[THE TASK]
Lines that contain the string "will" are the ones to list; copy all of them from the records.

──────── RECORDS FOR THIS EXERCISE

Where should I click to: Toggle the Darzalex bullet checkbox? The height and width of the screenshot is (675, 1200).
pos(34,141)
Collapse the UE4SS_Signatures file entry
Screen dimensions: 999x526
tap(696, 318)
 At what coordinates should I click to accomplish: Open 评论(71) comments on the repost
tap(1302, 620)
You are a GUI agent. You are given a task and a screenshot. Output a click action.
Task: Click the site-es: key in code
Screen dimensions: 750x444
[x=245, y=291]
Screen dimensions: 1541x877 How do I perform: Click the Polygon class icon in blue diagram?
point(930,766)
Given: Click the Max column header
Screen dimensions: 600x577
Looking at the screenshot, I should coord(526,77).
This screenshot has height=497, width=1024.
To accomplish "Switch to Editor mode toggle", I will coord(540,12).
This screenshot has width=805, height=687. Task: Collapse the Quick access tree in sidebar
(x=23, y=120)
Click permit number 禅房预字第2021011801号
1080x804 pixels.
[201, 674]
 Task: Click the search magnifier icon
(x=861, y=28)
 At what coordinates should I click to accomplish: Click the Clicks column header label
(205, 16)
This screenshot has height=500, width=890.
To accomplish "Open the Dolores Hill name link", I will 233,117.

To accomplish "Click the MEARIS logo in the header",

────────────────

[RESULT OF THIS EXERCISE]
To accomplish "Switch to Editor mode toggle", I will coord(540,12).
To accomplish "Open the Dolores Hill name link", I will 233,117.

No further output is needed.